Reproduce verbatim the stretch of items from the line containing "Image resolution: width=359, height=2576." through the line containing "Rifiuta tutto [button] (227, 199)", including both of those lines, and nothing else.

- **Input**:
"""

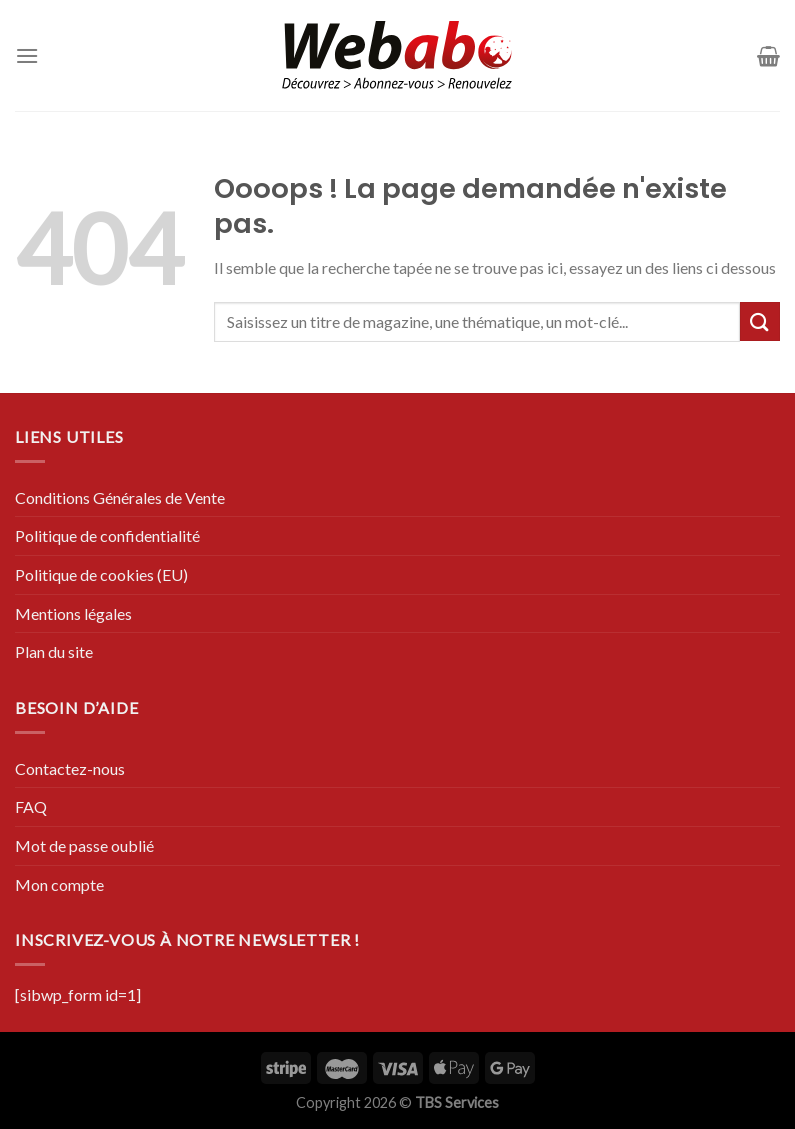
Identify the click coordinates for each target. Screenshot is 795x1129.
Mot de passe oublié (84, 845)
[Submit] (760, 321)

"""
"""

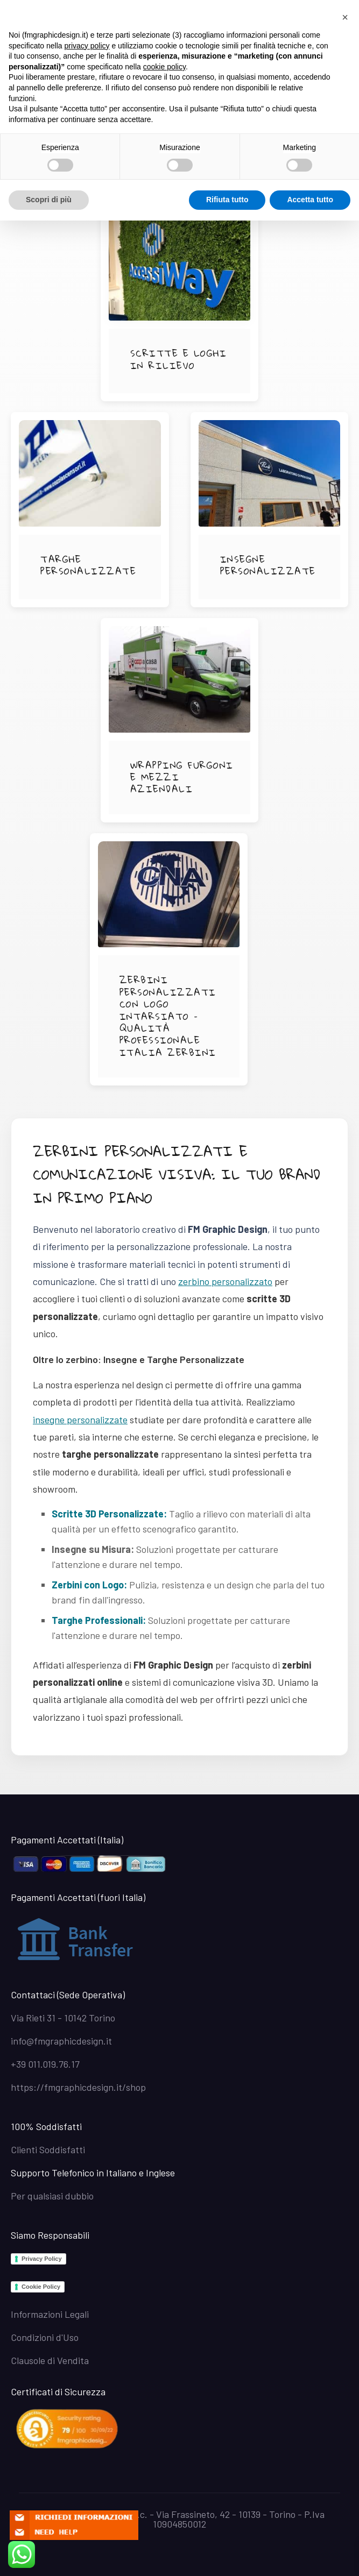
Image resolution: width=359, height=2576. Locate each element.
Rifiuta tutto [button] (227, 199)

"""

- **Task solution**:
Image resolution: width=359, height=2576. Locate each element.
Rifiuta tutto [button] (227, 199)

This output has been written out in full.